Supplied records:

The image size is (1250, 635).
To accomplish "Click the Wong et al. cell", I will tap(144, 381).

...

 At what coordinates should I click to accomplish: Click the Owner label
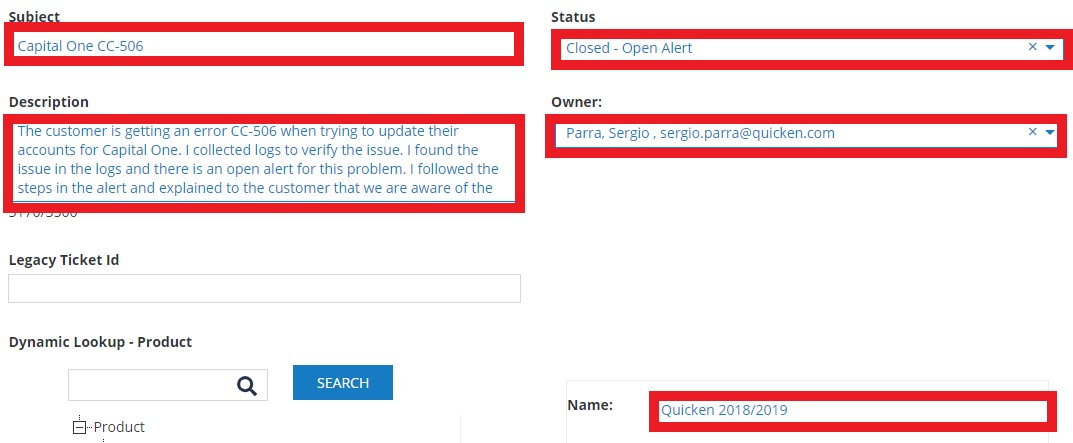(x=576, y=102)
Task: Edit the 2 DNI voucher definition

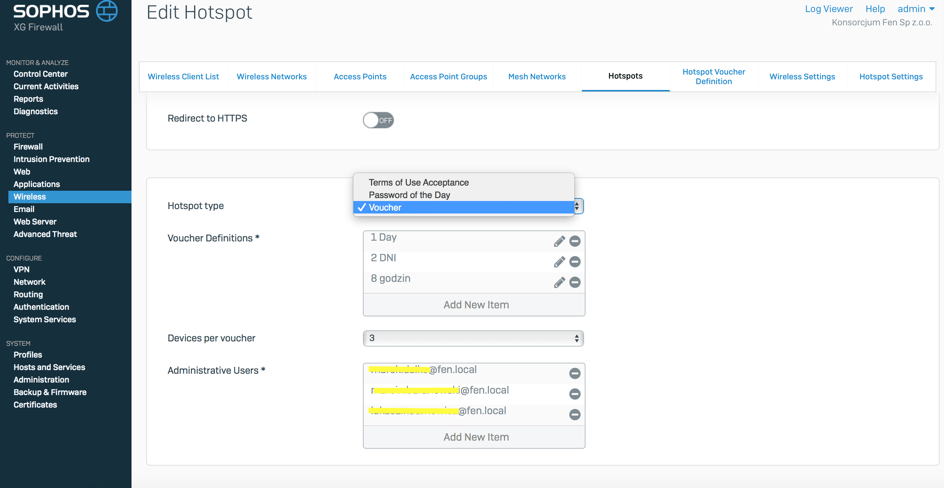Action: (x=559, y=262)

--

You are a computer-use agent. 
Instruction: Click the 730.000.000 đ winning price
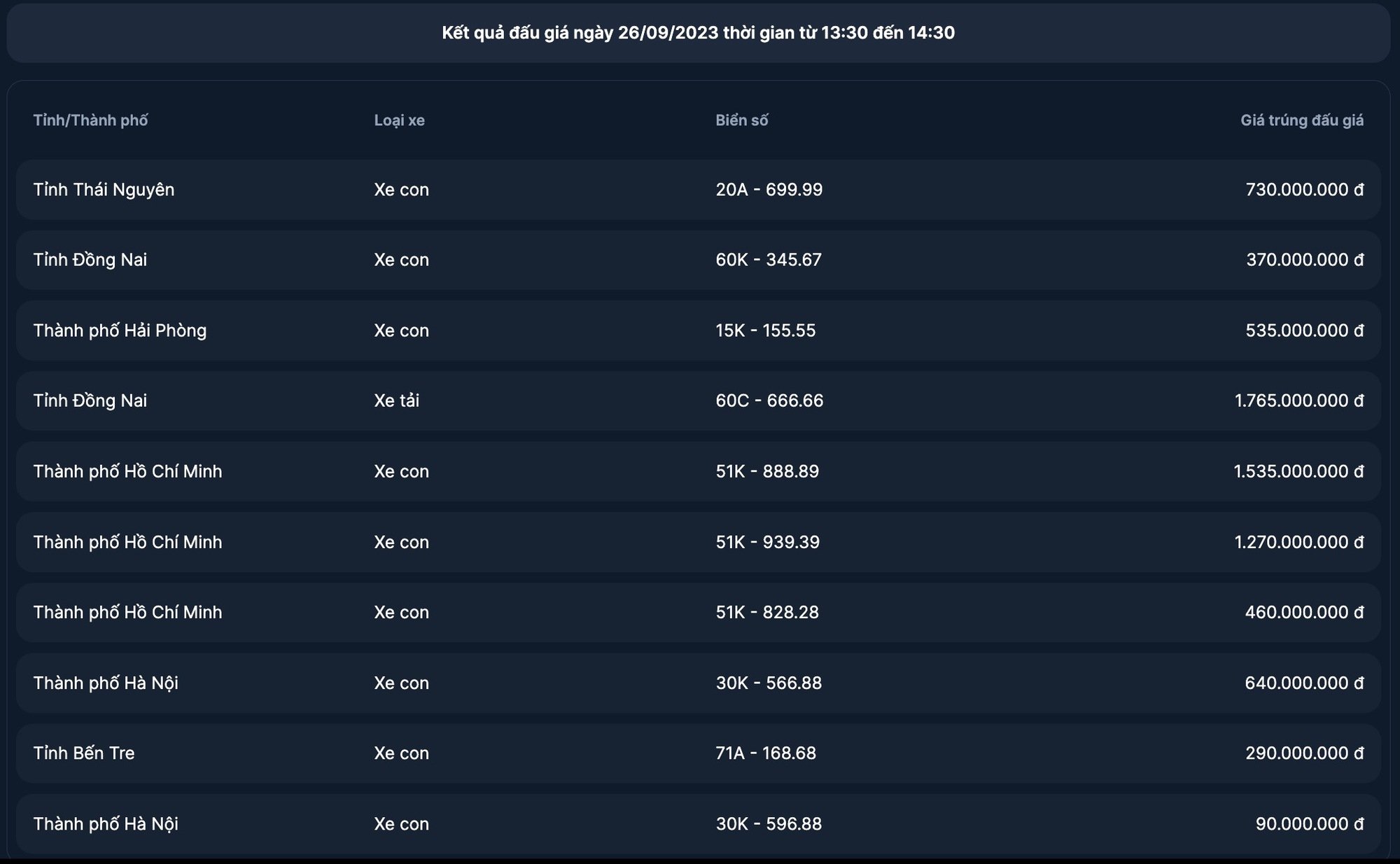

Task requirements:
Reproduce exactly the stretch of the material above that starts at the line with "You are a computer-use agent." and ends at the line with "Instruction: Click the", both included, and nothing else.

Solved problem:
You are a computer-use agent. 
Instruction: Click the 730.000.000 đ winning price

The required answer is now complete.